──────── Data lines ────────

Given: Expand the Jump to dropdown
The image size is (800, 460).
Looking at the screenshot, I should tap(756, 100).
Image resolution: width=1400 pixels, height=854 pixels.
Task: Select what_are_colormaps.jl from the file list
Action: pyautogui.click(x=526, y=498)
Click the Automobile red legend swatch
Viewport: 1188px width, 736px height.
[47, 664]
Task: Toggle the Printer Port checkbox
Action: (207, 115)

────────

▶ _Instruction_
Copy each of the items above word for word, keeping every line in the same order.

▶ _In response_
Given: Expand the Jump to dropdown
The image size is (800, 460).
Looking at the screenshot, I should tap(756, 100).
Image resolution: width=1400 pixels, height=854 pixels.
Task: Select what_are_colormaps.jl from the file list
Action: pyautogui.click(x=526, y=498)
Click the Automobile red legend swatch
Viewport: 1188px width, 736px height.
[47, 664]
Task: Toggle the Printer Port checkbox
Action: (207, 115)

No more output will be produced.